In the past month, the world as we know it has made unprecedented changes that have altered everything. These alterations have impacted how we eat, how we communicate, and our personal relationships. But these changes could have major implications that aren’t on most people’s radar. 

The Problem

After being as strong as it has been in several years, the economy has fallen into a tailspin, and companies across the nation have been put on pause. This temporary paralysis of even the largest of corporations has created stalls in the maritime industry. China was hit hard by this invisible pathogen but recently has begun to start producing again. The U.S. cargo owners feel it is not in their best interest to retrieve these goods because of all of the cancellations from their customers. Questions are beginning to arise about what to do with all of these inbound cargo containers to minimize congestion.

The Proposal

The Commissioner of the FMC or the Federal Maritime Commission, Rebecca Dye, has proposed an initiative to the high-ranking executives in the industry that would keep the supply chains fluid and in constant motion. Dye plans to accomplish this task by creating an open line of communication that would link the essential parts of the maritime operations such as the supply chain teams, director of ports, and the agency; as well as connecting the ocean carriers, freight forwarders, truckers, and other mandatory appendages in the logistics industry. Dye said her greatest worry is that the smaller BCO’s, or beneficial cargo owners, will not have many options when the containers finally begin to arrive again and their warehouses are already overflowing. On April 6th, the FMC began identifying the necessary next steps to solve the most challenging problems caused by the pandemic, referred to as the Fact-Finding No. 9.

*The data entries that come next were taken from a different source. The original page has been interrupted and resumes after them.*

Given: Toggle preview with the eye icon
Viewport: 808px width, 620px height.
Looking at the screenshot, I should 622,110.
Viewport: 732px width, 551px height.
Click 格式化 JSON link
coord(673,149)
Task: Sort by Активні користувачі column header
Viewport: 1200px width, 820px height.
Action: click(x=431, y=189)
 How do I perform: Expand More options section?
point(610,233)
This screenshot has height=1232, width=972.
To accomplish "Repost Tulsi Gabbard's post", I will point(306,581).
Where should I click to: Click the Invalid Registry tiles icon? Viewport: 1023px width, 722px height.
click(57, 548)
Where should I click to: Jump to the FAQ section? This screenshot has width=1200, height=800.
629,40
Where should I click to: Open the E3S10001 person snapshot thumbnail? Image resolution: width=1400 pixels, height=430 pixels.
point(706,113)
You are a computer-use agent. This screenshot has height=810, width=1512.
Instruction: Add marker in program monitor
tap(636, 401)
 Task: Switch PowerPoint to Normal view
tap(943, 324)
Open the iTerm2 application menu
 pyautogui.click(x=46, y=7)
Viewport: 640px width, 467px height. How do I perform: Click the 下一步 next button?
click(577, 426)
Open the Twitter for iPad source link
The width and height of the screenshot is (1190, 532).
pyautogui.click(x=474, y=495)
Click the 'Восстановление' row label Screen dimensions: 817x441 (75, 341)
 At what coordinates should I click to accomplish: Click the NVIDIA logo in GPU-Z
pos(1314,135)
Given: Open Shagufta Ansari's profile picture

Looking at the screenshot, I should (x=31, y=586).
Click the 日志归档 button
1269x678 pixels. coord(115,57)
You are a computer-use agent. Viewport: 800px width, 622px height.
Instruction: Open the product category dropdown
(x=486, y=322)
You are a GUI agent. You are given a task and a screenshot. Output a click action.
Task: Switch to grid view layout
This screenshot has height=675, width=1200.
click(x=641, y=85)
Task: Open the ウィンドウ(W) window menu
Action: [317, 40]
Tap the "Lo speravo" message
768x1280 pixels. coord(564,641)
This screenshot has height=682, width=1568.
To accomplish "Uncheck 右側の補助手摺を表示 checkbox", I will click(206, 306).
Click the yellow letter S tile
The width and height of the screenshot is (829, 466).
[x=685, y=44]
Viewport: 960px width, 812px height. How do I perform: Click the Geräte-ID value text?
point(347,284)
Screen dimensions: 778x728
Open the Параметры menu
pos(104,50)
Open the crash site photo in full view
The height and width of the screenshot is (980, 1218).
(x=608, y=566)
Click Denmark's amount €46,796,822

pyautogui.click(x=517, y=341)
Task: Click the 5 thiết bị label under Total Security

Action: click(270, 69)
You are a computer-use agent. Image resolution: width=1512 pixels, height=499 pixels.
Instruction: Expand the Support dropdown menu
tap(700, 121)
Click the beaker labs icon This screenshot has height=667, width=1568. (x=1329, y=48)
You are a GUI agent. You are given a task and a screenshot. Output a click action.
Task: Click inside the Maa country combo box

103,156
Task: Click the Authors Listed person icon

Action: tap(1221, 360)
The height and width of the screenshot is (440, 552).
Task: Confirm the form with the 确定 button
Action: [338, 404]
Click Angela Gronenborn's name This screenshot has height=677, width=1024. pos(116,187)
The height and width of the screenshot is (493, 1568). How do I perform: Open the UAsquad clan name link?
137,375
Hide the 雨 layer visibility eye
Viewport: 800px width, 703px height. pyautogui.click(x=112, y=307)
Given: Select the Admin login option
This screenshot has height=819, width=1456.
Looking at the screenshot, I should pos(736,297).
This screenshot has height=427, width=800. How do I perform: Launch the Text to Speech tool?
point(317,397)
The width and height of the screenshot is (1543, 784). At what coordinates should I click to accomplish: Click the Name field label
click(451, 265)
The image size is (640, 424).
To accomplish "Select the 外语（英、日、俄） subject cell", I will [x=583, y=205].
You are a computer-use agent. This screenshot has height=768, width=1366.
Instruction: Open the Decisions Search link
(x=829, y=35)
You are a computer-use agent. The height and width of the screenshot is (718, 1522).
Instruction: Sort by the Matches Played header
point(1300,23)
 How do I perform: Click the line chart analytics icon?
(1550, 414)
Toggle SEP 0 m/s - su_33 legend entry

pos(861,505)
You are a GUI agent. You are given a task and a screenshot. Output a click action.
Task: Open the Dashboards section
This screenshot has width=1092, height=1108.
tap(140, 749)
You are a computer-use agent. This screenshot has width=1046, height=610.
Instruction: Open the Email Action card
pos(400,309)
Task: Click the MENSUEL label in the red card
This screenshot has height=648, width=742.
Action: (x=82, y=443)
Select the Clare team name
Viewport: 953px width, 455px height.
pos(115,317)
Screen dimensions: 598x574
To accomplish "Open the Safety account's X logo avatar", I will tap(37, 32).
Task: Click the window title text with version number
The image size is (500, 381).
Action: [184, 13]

Several ports are making efforts to solve these overwhelming issues by identifying spaces to be used for the storage of containers and cargo away from terminals. Others are discussing with warehouses operators that may be willing to find some extra space for the tsunami of extra merchandise. Jim Newsome, the CEO of the South Carolina Port Authority, has seen this crisis and responded with creative solutions. 

At RTM Lines, we applaud the FMC for rolling up their sleeves and working on innovative solutions to keep the supply chain running smoothly and effectively. The proactive responses from the government and companies will make all the difference in ensuring the supply chain continues to run efficiently.